**EXERCISE DESCRIPTION:**
Quote the whole listing exactly. Leave the pictures out of your copy.

**EXERCISE DATA:**
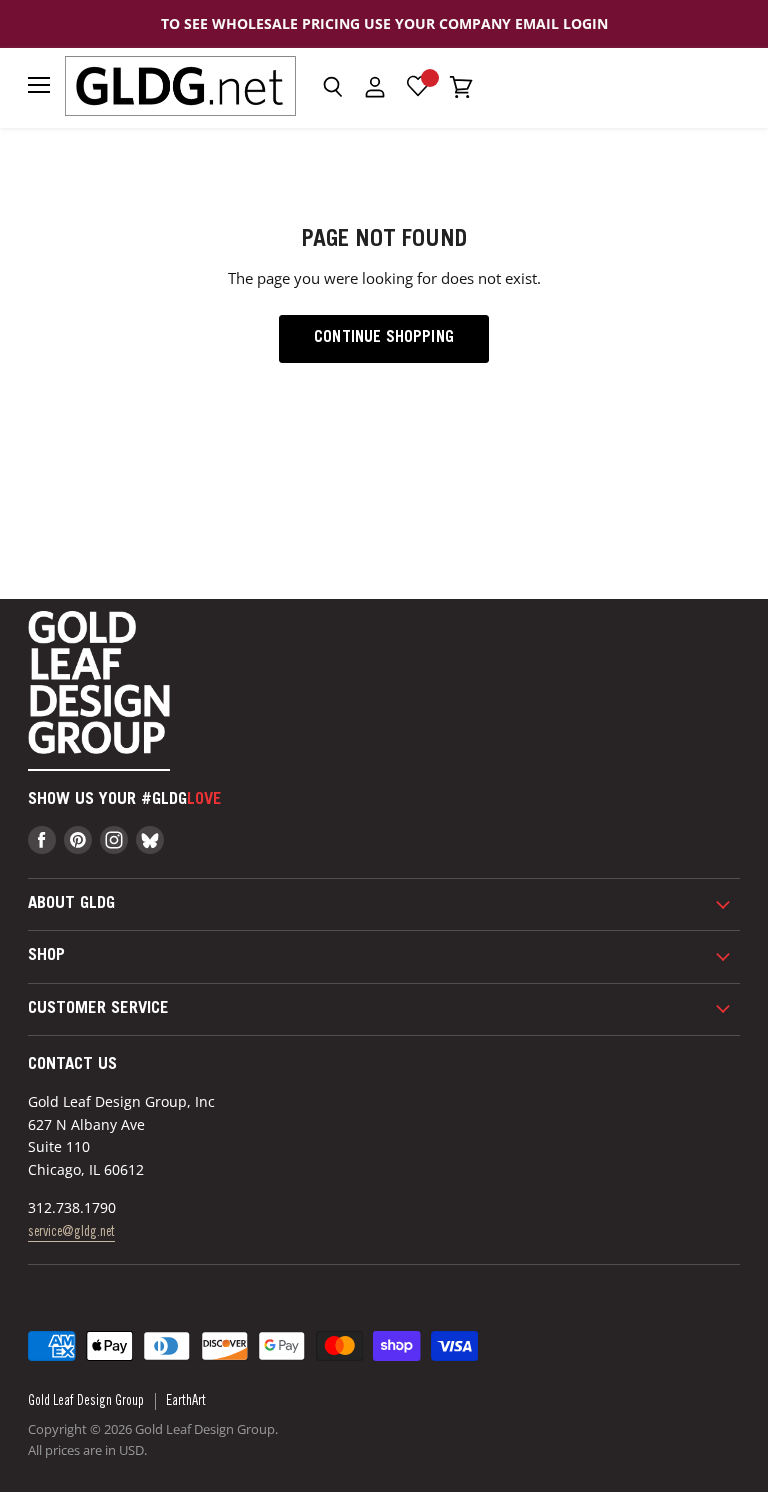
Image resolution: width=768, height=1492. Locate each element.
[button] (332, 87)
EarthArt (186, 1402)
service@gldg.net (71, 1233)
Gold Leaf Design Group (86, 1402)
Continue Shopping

**ANSWER SECTION:**
Image resolution: width=768, height=1492. Locate each element.
[button] (332, 87)
EarthArt (186, 1402)
service@gldg.net (71, 1233)
Gold Leaf Design Group (86, 1402)
Continue Shopping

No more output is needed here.